Charging Jan. 6 rioters with obstruction


On January 6, 2021, Joseph W. Fischer attended the Stop the Steal rally at the Ellipse in Washington, D.C.. Prosecutors said that Fischer had a physical encounter with police at the Capitol, urged on rioters during the Capitol attack, and said that he wanted to go "to war" and take "democratic Congress to the gallows". Fischer's attorneys said that Fischer entered the Capitol building at around 3:25 p.m. after it had already been breached and Congress had already recessed and exited the building about four minutes later.

The felony charge of obstructing an official proceeding has been used to charge more than 300 individuals in connection with the January 6 Capitol attack and has resulted in more than 150 convictions and guilty pleas. Among those charged with the provision include former President Donald Trump. The criminal statute covering "whoever corruptly alters, destroys, mutilates or conceals a record, document or other object ... or otherwise obstructs, influences or impedes any official proceeding" had been created by the 2002 Sarbanes–Oxley Act in response to the Enron scandal, when accountants shredding crucial documents did so without violating any laws. Before its utilization in the January 6 charges, prosecutors had never applied the statute in cases that did not involve evidence tampering.

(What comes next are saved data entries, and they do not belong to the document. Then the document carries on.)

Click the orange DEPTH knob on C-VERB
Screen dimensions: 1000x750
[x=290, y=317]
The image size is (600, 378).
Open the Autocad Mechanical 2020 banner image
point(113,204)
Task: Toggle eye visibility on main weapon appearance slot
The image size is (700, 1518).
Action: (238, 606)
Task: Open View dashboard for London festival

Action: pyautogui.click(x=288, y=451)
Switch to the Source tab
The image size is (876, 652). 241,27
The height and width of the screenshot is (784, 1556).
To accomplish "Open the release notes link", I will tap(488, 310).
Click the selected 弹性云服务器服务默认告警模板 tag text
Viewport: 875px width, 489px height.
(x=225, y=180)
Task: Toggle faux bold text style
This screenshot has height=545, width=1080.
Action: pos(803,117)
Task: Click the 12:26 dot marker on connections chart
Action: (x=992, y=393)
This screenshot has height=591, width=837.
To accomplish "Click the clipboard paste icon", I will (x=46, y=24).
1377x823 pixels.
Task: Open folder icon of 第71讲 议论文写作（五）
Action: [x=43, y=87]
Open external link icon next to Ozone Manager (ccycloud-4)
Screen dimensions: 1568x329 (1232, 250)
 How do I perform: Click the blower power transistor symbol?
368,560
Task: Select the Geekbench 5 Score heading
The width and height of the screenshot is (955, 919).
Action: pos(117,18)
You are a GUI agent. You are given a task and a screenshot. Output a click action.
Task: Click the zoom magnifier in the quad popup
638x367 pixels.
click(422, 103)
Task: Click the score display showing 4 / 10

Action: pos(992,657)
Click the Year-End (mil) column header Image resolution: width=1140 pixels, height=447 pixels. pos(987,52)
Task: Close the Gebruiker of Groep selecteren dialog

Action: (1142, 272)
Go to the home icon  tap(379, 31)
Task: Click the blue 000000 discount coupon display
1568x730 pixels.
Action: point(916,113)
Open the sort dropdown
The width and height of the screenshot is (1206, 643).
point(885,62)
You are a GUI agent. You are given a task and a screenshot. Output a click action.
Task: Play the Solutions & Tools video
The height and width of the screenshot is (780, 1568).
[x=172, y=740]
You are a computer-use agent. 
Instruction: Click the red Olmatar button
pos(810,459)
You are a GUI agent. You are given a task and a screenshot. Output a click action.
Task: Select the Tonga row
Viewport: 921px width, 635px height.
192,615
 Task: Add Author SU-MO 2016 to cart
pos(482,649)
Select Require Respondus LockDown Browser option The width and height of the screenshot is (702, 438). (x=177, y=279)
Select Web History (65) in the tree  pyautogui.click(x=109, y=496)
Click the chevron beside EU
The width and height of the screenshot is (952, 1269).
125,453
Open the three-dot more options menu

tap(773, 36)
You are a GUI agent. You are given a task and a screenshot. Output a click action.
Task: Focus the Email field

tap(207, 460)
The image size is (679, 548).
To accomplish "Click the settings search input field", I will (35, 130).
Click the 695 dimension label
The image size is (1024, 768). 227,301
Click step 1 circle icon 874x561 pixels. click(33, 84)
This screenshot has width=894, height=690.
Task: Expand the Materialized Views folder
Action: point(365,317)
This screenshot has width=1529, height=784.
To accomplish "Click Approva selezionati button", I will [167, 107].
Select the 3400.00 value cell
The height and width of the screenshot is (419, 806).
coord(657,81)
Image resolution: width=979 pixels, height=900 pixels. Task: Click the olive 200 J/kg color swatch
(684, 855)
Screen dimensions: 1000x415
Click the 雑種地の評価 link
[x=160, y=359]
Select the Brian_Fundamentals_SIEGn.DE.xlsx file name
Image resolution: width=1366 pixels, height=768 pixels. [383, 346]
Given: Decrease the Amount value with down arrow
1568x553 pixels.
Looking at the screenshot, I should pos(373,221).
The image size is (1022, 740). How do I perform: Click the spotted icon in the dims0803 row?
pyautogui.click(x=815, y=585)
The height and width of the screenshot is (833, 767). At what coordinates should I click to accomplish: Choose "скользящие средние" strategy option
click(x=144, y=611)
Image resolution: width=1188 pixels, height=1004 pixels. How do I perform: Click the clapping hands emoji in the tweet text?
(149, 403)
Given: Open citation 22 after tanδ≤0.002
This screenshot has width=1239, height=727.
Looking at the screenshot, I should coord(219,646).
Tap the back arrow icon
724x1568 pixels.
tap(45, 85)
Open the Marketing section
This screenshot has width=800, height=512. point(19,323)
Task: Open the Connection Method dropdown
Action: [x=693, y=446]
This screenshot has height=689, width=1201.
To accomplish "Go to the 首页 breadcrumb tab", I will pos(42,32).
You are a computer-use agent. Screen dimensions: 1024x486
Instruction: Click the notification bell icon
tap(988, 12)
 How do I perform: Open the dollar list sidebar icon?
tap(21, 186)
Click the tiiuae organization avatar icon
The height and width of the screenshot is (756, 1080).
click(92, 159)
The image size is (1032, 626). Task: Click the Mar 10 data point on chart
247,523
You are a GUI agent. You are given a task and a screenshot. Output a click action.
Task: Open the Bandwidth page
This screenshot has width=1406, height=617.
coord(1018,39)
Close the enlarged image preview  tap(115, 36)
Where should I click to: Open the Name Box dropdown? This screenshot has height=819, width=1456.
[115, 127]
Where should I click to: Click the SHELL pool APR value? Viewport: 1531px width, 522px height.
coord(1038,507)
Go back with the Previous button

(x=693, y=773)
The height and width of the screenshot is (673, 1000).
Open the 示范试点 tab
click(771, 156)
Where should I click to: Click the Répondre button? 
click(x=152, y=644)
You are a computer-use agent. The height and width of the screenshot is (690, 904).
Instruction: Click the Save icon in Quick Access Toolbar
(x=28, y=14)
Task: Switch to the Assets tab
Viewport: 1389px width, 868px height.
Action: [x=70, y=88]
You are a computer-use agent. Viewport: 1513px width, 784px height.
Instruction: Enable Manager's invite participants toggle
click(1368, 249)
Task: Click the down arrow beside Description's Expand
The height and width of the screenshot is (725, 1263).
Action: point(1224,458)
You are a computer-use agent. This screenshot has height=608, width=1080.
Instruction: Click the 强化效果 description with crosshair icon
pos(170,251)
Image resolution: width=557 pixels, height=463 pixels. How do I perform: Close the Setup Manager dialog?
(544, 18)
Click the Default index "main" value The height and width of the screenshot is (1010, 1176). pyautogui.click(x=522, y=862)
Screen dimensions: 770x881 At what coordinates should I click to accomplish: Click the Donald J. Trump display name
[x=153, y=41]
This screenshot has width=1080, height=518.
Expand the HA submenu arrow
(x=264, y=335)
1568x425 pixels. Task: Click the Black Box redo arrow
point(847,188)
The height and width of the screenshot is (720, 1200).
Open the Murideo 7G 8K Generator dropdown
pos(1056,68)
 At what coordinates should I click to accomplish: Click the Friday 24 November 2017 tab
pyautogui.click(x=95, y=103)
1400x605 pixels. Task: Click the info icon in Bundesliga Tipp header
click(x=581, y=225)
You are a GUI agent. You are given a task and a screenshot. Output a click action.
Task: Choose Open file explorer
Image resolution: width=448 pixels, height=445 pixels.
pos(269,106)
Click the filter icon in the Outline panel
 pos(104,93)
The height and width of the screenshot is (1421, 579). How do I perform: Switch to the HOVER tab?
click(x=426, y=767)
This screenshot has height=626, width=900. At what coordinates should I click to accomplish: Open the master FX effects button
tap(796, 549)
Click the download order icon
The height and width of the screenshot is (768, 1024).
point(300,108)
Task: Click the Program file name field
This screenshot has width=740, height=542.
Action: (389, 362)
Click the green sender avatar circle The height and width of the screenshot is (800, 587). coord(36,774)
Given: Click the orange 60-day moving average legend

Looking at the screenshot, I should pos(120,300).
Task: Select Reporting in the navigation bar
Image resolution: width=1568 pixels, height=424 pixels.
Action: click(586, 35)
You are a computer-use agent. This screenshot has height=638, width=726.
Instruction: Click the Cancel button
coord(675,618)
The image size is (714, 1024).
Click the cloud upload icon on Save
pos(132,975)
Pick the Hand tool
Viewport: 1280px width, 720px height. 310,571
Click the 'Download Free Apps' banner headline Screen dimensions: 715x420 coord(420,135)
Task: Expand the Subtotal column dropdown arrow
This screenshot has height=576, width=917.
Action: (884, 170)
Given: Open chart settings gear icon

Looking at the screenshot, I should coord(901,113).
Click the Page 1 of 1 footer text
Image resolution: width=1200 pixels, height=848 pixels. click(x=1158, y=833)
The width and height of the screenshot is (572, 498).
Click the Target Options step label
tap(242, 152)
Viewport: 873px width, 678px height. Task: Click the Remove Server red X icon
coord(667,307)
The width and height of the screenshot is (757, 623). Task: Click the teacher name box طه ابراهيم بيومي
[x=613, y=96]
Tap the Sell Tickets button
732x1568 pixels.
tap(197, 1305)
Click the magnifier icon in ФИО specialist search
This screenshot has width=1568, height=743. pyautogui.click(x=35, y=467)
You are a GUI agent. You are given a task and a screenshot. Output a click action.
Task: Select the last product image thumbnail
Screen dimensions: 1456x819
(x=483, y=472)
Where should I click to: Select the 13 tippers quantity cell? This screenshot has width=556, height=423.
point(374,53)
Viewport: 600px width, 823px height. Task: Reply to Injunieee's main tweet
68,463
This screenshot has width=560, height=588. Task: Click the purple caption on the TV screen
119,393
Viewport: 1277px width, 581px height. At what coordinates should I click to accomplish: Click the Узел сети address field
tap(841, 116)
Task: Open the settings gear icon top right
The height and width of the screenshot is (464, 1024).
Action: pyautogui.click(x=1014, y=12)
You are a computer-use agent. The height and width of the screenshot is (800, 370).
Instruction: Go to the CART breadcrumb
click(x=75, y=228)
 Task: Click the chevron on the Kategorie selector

What they ruled: Federal prosecutors improperly charged a Jan. 6 rioter with obstructing or impeding an official proceeding, using a statute that the court said must involve impairing “the availability or integrity” of records, documents or other objects.

Why it matters: The ruling essentially says that prosecutors overreached in using the charge against Jan. 6 defendants, since it was created to address document shredding and other fraud after the collapse of the energy giant Enron.


 Hundreds of charged or convicted rioters can now go back to court to ask for their charges to be thrown out. Most also face other charges or have completed their sentences, but a few dozen could see their jail time reduced.

The ruling could also affect the Justice Department’s stalled federal election interference case against Trump. Two of the four charges he faces are based on the obstruction statute. But prosecutors say those charges should still stand.


The Supreme Court narrowed the scope of an obstruction charge used against Jan. 6 defendants, in a 6-3 ruling authored by Chief Justice John Roberts. 

Whied this could be an example of textualism, an approach to the law that says that when interpreting a statute, a judge should first defer to the plain language as written by Congress. Critics have suggested that the mental gymnastics employed by the Court to reach the result in Fischer highlight how this Court often only pretends to deploy textualism in pursuit of its preferred outcome. 

Amy Barrett's  dissent: she states  the most natural reading of this statute is that anyone who broke into the US Capitol to disrupt certification of the 2020 election “can be tried for ‘obstructing, influencing, or impeding an official proceeding.’” Subsection (2) of this law “is a very broad provision.” The case that it applies to January 6 defendants “seems open and shut.”